### What the task asks
Search the entries below. Return every line that has "will" in it.

### Input
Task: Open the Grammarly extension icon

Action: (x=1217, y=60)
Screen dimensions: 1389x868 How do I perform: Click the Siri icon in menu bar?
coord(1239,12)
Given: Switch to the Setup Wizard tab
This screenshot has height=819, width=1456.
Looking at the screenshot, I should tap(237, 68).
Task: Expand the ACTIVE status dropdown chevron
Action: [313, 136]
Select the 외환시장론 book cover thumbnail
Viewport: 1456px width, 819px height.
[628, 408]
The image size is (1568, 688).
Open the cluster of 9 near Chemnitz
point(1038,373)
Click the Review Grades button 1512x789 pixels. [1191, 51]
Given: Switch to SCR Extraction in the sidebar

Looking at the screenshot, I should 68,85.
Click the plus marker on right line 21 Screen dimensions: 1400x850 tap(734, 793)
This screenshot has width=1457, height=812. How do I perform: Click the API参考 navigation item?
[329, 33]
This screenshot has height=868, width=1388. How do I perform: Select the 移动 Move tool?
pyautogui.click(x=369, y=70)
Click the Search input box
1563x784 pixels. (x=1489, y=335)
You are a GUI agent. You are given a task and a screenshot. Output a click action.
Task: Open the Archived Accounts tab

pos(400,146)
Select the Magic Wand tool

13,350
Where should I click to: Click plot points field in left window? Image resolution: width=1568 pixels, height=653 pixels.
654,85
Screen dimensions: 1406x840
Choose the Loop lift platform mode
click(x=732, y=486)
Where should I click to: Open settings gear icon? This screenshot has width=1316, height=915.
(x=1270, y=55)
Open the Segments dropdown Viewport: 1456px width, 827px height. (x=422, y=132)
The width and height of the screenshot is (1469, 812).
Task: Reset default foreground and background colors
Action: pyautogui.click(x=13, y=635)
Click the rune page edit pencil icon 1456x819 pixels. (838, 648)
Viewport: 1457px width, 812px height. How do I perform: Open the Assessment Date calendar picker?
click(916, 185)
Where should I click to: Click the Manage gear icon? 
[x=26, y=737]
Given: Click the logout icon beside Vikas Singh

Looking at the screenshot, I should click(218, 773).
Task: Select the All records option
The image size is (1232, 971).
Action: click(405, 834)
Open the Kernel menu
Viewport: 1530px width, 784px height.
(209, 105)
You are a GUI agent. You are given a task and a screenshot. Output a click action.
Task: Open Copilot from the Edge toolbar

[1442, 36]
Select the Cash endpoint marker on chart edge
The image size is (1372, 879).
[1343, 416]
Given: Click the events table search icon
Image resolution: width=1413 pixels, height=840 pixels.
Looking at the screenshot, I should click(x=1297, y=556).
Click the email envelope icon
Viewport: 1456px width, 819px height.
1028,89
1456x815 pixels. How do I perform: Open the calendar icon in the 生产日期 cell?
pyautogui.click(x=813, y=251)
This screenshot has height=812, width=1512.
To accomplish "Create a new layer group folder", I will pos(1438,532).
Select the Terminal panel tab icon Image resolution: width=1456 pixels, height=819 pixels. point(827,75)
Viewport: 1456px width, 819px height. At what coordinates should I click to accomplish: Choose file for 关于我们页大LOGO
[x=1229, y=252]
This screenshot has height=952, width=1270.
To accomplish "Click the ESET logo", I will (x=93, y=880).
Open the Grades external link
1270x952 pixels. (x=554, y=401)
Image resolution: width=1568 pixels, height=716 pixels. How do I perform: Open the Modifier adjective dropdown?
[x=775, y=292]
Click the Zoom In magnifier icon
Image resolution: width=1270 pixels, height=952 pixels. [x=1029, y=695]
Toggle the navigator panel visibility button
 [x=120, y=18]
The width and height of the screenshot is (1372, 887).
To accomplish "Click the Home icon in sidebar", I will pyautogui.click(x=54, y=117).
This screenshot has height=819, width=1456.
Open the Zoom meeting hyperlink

### Task answer
To accomplish "Create a new layer group folder", I will pos(1438,532).
To accomplish "Click the ESET logo", I will (x=93, y=880).
To accomplish "Click the Home icon in sidebar", I will pyautogui.click(x=54, y=117).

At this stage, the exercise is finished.